START Data for review

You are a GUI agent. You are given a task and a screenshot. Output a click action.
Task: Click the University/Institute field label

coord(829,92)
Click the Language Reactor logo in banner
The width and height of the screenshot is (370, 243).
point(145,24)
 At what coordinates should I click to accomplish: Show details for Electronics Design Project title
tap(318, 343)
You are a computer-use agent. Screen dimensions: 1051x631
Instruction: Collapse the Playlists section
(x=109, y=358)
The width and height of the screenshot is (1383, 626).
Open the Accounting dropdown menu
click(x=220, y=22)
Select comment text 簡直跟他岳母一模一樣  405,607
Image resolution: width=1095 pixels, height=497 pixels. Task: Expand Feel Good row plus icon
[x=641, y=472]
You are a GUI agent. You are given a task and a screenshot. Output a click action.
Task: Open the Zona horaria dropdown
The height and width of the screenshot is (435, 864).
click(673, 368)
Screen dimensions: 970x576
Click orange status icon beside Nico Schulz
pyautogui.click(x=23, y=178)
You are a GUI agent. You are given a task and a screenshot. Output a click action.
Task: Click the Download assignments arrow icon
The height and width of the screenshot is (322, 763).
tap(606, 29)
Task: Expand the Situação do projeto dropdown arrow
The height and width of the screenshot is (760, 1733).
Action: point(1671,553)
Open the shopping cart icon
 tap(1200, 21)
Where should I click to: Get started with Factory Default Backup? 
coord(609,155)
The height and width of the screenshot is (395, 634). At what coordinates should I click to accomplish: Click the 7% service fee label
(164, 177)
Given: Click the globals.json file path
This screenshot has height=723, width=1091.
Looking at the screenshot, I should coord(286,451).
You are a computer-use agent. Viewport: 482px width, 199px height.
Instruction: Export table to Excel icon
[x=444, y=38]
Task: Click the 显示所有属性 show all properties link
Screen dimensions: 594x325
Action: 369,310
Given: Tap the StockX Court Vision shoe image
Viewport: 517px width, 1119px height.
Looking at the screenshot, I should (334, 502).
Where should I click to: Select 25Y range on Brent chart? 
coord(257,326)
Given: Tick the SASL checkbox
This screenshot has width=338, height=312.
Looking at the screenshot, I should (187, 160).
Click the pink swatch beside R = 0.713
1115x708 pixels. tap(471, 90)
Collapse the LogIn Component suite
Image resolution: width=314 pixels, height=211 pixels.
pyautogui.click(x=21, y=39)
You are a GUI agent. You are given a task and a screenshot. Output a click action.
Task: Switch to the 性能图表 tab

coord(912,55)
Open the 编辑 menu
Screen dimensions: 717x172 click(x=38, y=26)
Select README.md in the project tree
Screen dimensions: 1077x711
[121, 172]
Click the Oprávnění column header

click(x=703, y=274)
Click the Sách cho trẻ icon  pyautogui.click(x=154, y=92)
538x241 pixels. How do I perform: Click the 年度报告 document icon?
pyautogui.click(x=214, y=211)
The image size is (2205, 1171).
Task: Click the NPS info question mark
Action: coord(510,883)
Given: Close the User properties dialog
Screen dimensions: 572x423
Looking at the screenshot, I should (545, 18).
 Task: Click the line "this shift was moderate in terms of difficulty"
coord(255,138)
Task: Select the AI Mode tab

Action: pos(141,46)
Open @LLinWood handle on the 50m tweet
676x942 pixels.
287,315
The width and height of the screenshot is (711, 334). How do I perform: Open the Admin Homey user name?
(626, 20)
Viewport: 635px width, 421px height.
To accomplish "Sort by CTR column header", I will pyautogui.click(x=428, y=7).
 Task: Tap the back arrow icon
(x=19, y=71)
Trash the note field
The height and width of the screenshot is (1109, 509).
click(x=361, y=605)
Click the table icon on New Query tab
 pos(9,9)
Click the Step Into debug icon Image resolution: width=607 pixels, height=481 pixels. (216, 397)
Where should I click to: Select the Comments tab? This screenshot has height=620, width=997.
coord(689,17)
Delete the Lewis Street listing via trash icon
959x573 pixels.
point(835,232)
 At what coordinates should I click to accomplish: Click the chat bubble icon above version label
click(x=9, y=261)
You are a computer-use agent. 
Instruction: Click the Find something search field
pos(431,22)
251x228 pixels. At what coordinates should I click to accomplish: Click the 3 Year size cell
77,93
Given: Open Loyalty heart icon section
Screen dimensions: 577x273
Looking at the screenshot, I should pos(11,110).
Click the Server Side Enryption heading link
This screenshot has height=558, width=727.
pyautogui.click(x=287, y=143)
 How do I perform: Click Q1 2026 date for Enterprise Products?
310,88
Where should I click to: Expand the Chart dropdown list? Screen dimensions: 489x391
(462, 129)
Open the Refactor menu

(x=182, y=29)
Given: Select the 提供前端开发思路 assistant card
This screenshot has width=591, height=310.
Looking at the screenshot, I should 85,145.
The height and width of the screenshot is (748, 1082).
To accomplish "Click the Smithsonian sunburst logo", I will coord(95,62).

END Data for review

Task:
Return only the lines above that run from the opening line through the line containing "You are a computer-use agent. Viewport: 482px", exactly as written.

Result of this exercise:
You are a GUI agent. You are given a task and a screenshot. Output a click action.
Task: Click the University/Institute field label

coord(829,92)
Click the Language Reactor logo in banner
The width and height of the screenshot is (370, 243).
point(145,24)
 At what coordinates should I click to accomplish: Show details for Electronics Design Project title
tap(318, 343)
You are a computer-use agent. Screen dimensions: 1051x631
Instruction: Collapse the Playlists section
(x=109, y=358)
The width and height of the screenshot is (1383, 626).
Open the Accounting dropdown menu
click(x=220, y=22)
Select comment text 簡直跟他岳母一模一樣  405,607
Image resolution: width=1095 pixels, height=497 pixels. Task: Expand Feel Good row plus icon
[x=641, y=472]
You are a GUI agent. You are given a task and a screenshot. Output a click action.
Task: Open the Zona horaria dropdown
The height and width of the screenshot is (435, 864).
click(673, 368)
Screen dimensions: 970x576
Click orange status icon beside Nico Schulz
pyautogui.click(x=23, y=178)
You are a GUI agent. You are given a task and a screenshot. Output a click action.
Task: Click the Download assignments arrow icon
The height and width of the screenshot is (322, 763).
tap(606, 29)
Task: Expand the Situação do projeto dropdown arrow
The height and width of the screenshot is (760, 1733).
Action: point(1671,553)
Open the shopping cart icon
 tap(1200, 21)
Where should I click to: Get started with Factory Default Backup? 
coord(609,155)
The height and width of the screenshot is (395, 634). At what coordinates should I click to accomplish: Click the 7% service fee label
(164, 177)
Given: Click the globals.json file path
This screenshot has height=723, width=1091.
Looking at the screenshot, I should coord(286,451).
You are a computer-use agent. Viewport: 482px width, 199px height.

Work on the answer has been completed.